Top of EXERCISE DATA

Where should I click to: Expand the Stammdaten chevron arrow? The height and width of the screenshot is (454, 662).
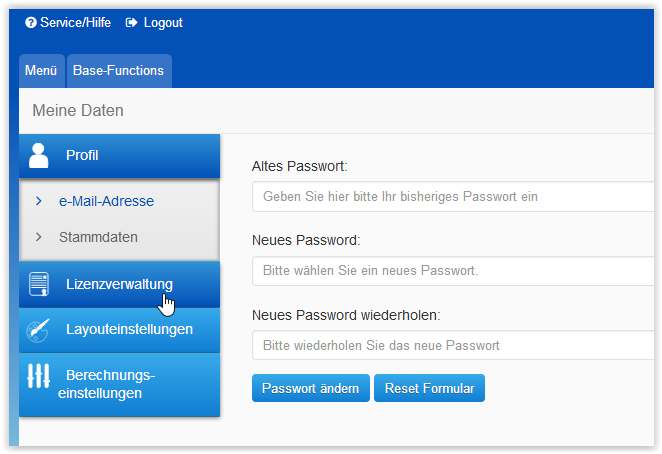point(38,237)
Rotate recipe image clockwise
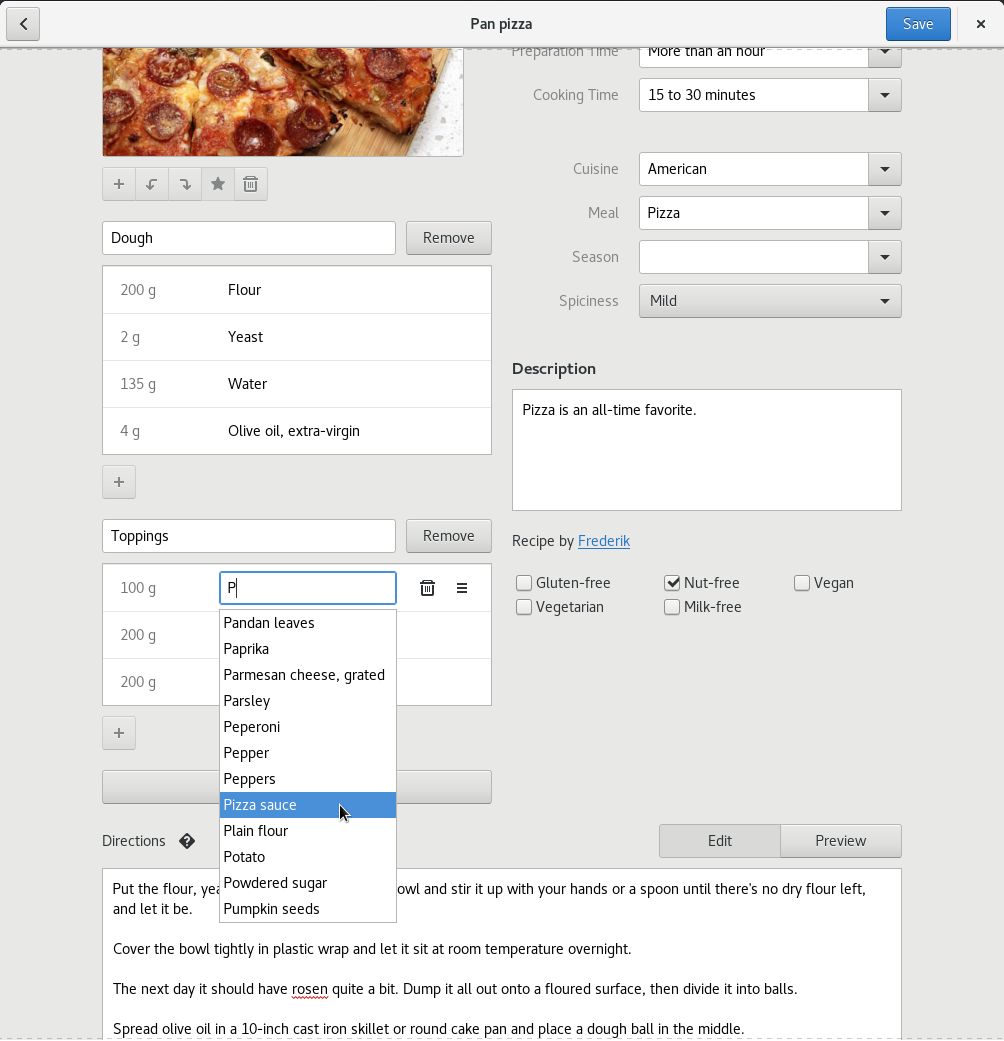1004x1041 pixels. [x=185, y=184]
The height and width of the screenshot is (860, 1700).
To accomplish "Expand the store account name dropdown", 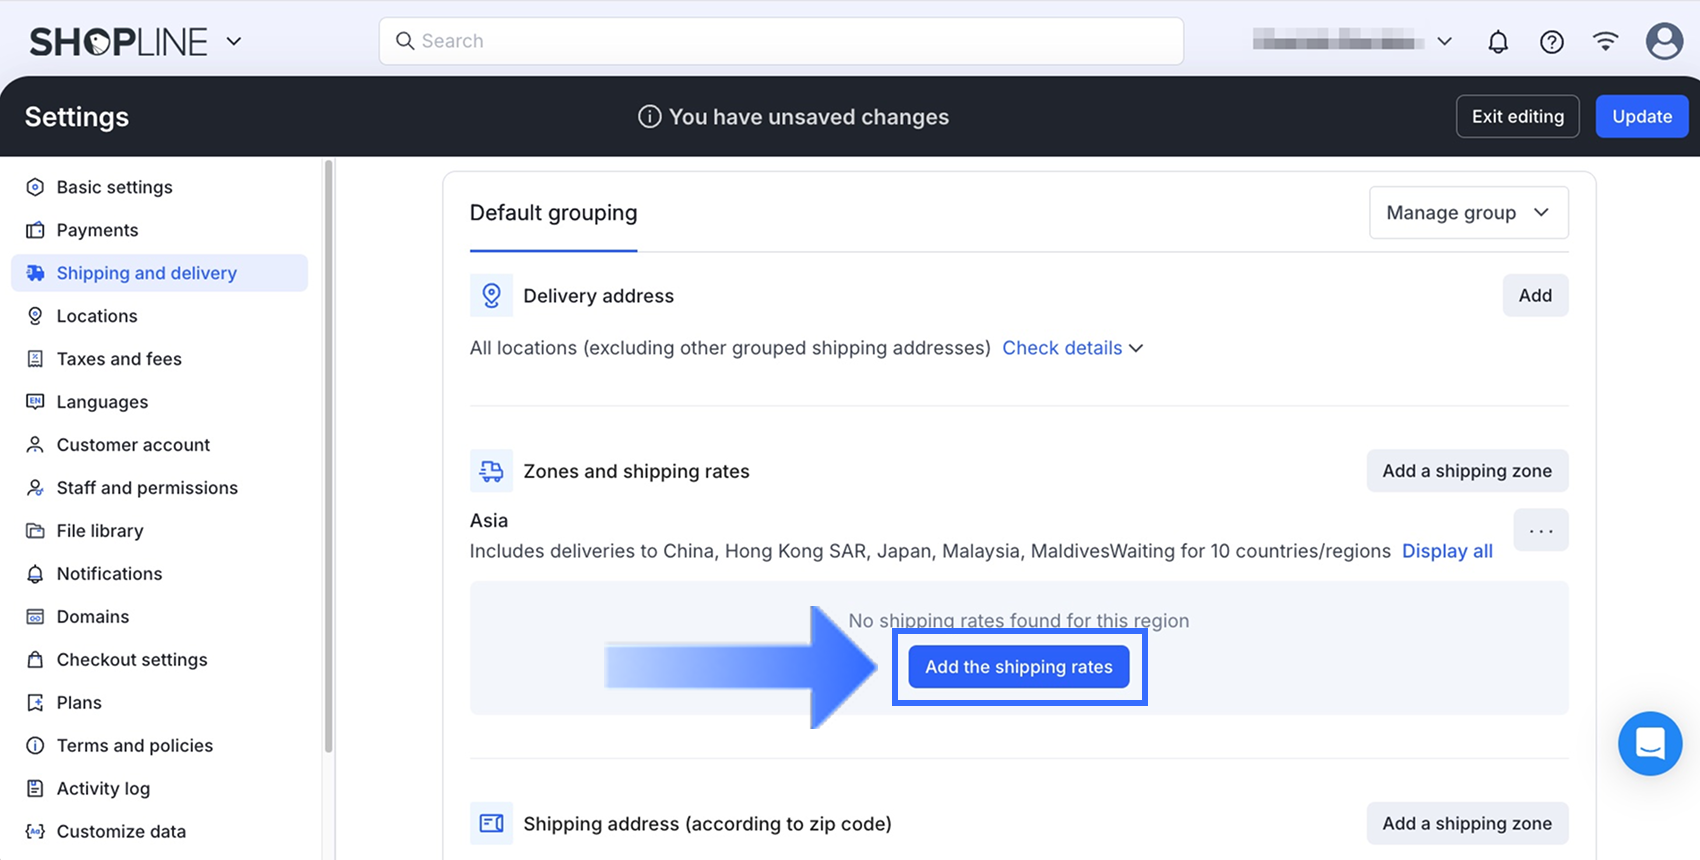I will pos(1444,42).
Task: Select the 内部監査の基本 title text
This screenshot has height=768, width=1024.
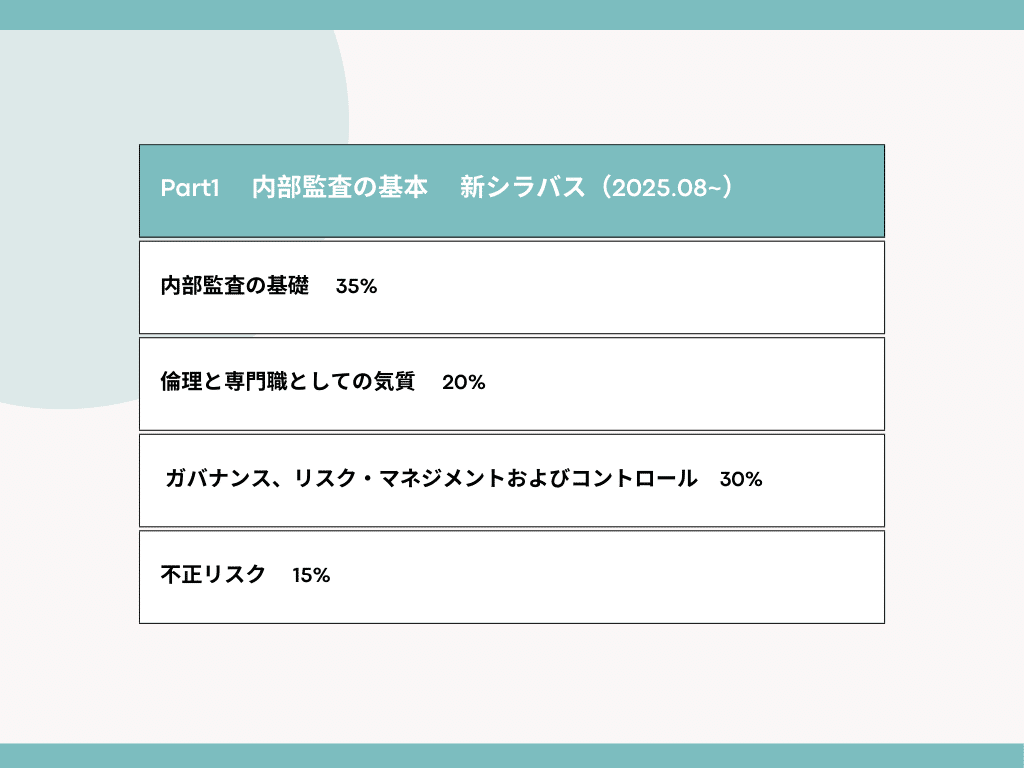Action: pyautogui.click(x=340, y=189)
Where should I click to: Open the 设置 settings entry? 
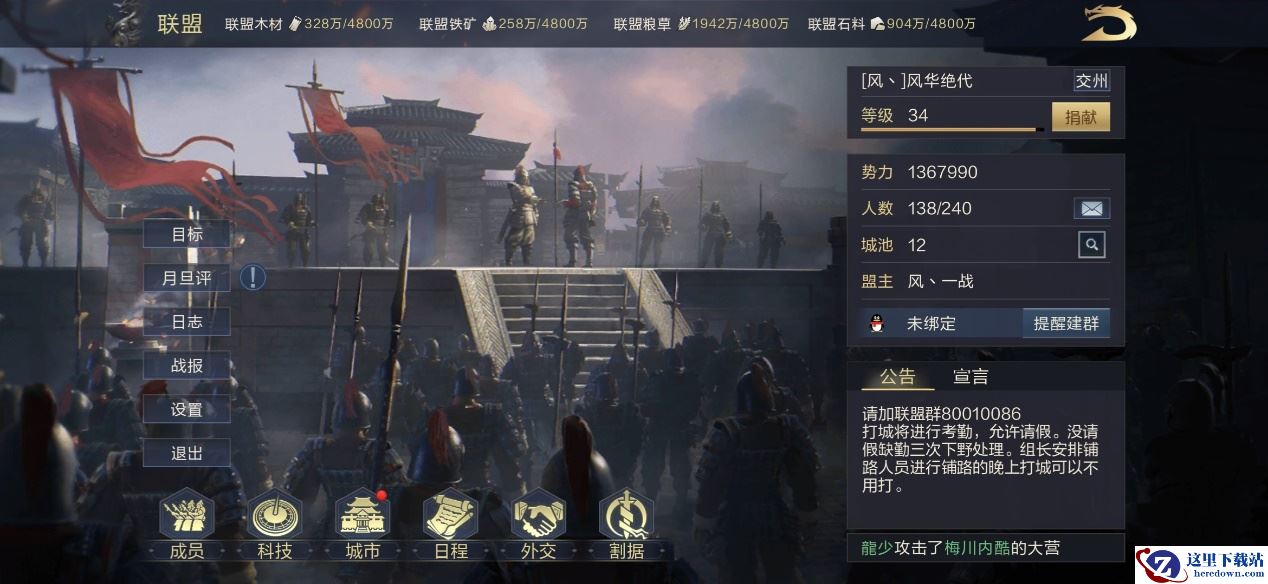187,409
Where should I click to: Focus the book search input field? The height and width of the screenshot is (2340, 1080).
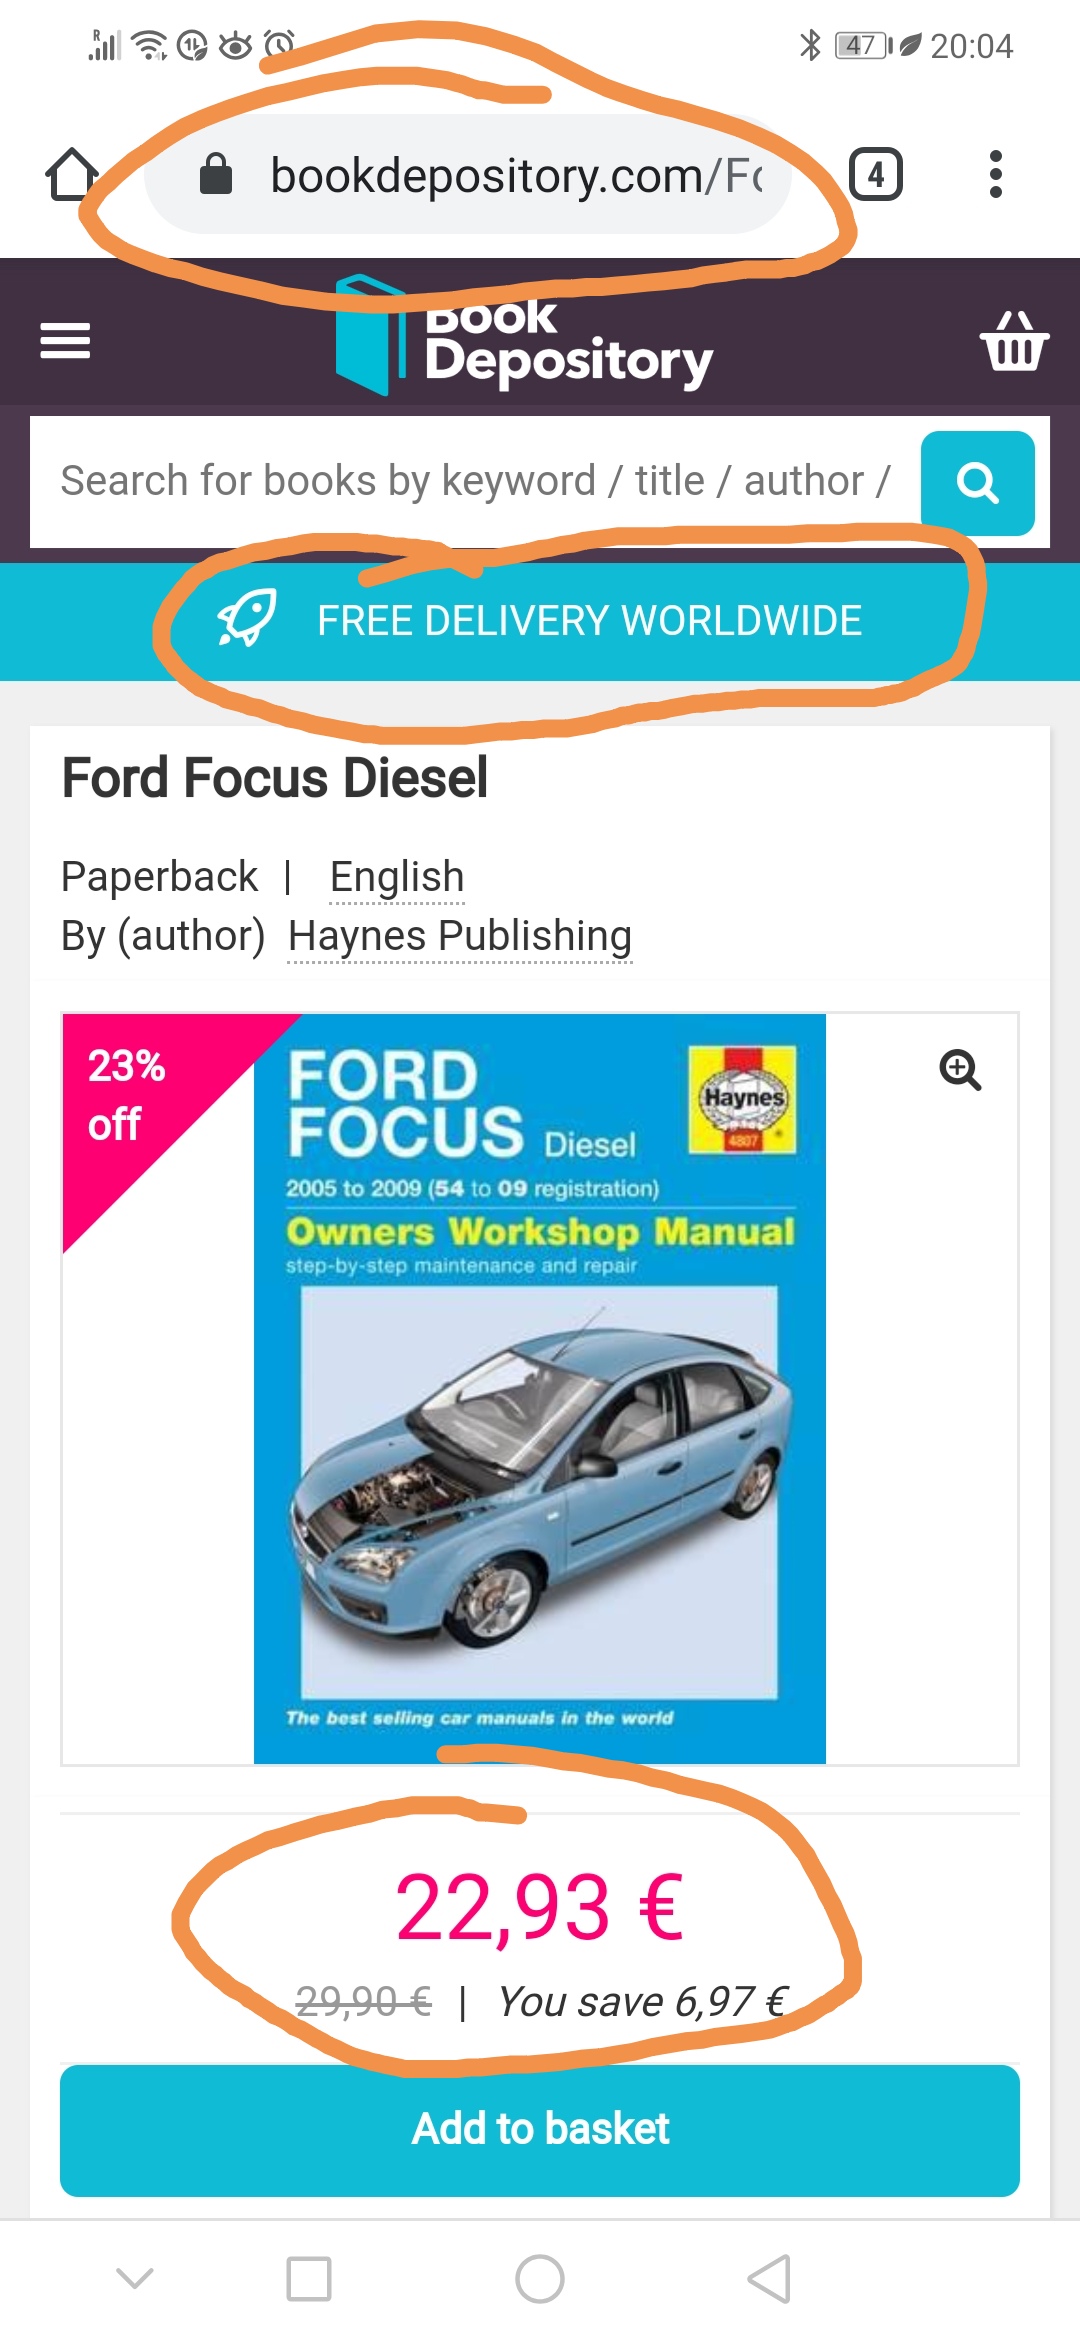[476, 481]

Bottom of EXERCISE DATA

Reproduce, word for word, every line from the one that contains "Where should I click to: Open" to the end of the data, including both ends; omit all pictures.

Where should I click to: Open the 设置 settings entry? 
187,409
Where should I click to: Focus the book search input field? The height and width of the screenshot is (2340, 1080).
[476, 481]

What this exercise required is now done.